So when analyzing this week's oral arguments on gay marriage, it's worth considering what a political compromise among the justices on this issue might look like.
Public opinion on gay marriage has changed rapidly over the past decade. It is now legal in nine states and the District of Columbia, and effectively legal in California (although this could change depending on the Supreme Court's ruling). At the same time, 38 states have banned same-sex marriage.
Therefore, the larger political question is whether such a major social shift should play out at the state level or whether the Supreme Court should intervene and settle the issue for the nation as a whole.
On Tuesday, the justices heard oral arguments in Hollingsworth v. Perry, a case that deals with whether California's Proposition 8 -- a voter-approved ballot initiative defining marriage as being between a man and a woman -- is constitutional. The Ninth Circuit Court of Appeals previously ruled that it is not, finding that it violated the Equal Protection Clause of the 14th Amendment.
If the Supreme Court were to affirm the Ninth Circuit's decision -- and thus bar states from limiting marriage to heterosexual couples -- it would effectively make gay marriage legal in all 50 states.

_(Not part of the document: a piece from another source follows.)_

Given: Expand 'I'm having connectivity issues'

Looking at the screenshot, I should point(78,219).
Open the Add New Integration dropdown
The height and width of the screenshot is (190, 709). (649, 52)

But there is another, more political option. The justices could rule that supporters of Proposition 8 don't have legal standing to fight the case in court, and simply dismiss it on those grounds. This would have the practical effect of keeping gay marriage legal in California without touching the merits of the Ninth Circuit's decision or creating implications for other states.
Again, it's impossible to predict where justices will come down based on oral arguments, but their questions did at least suggest they were heavily weighing the idea of dismissing the case on grounds of standing.
In the second case, United States v. Windsor, the Supreme Court is asked to consider the constitutionality of a provision in the 1996 Defense of Marriage Act, which defines marriage as being between a man and woman for the purposes of federal laws such as tax policy.
Here, too, there are jurisdictional and standing issues that provide justices an escape hatch if they want to avoid ruling on the merits. But even if they decide to strike down DOMA, there could be a way to finesse the issue. The justices could rule that on federalist grounds, the federal government doesn't have the ability to interfere with state laws regarding gay marriage.
The overarching signal would be that the court isn't going to interfere if states want to define marriage as between a man and a woman, but it won't allow the federal government to define it as such at the federal level, thus undermining those states that have chosen to recognize same-sex marriage.
And as long as the Supreme Court doesn't overturn a separate provision of DOMA, states that have defined marriage as between a man and a woman won't have to recognize out-of-state gay marriages.
This approach could be seen as a way of preventing another outcome like Roe v. Wade, in which the Supreme Court created a constitutional right to abortion and short-circuited states' ability to craft their own abortion laws.
Under such a scenario, the United States will most likely evolve into a nation where gay marriage is eventually recognized in most -- if not all -- places. As it should be. But the social battle will be fought at the state level.